Problem:
Copy everything from the line containing "How do I perform: Click" down to the end of the records, character for character.

━━━ Available data ━━━

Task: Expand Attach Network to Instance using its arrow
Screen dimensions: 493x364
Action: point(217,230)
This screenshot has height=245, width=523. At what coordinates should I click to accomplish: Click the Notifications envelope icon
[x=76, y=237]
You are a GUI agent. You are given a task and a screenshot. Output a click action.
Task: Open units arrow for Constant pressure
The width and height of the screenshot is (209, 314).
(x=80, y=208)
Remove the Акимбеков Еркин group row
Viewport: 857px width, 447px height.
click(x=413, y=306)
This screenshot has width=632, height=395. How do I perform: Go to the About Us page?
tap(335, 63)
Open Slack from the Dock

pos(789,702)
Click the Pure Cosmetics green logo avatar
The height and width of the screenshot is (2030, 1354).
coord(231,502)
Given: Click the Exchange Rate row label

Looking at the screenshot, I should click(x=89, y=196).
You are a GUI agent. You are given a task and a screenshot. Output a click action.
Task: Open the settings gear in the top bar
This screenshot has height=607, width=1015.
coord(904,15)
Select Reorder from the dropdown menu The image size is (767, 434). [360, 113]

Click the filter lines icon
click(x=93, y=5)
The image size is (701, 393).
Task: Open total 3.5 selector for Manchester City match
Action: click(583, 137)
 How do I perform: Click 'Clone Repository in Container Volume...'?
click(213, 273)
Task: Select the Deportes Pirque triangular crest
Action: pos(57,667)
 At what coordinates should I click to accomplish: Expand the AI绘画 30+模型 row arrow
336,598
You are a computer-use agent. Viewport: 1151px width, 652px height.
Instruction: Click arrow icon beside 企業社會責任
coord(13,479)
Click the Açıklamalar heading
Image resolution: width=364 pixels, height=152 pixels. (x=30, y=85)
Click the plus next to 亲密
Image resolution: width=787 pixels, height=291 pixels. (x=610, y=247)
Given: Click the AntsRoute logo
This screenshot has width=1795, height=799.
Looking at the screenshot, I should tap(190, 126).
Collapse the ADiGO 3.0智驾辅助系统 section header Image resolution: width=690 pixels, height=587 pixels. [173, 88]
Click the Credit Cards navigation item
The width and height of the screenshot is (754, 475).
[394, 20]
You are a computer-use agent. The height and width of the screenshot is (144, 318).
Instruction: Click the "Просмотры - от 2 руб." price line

━━━

The answer:
 How do I perform: Click 'Clone Repository in Container Volume...'?
click(213, 273)
Task: Select the Deportes Pirque triangular crest
Action: pos(57,667)
 At what coordinates should I click to accomplish: Expand the AI绘画 30+模型 row arrow
336,598
You are a computer-use agent. Viewport: 1151px width, 652px height.
Instruction: Click arrow icon beside 企業社會責任
coord(13,479)
Click the Açıklamalar heading
Image resolution: width=364 pixels, height=152 pixels. (x=30, y=85)
Click the plus next to 亲密
Image resolution: width=787 pixels, height=291 pixels. (x=610, y=247)
Given: Click the AntsRoute logo
This screenshot has width=1795, height=799.
Looking at the screenshot, I should tap(190, 126).
Collapse the ADiGO 3.0智驾辅助系统 section header Image resolution: width=690 pixels, height=587 pixels. [173, 88]
Click the Credit Cards navigation item
The width and height of the screenshot is (754, 475).
[394, 20]
You are a computer-use agent. The height and width of the screenshot is (144, 318).
Instruction: Click the "Просмотры - от 2 руб." price line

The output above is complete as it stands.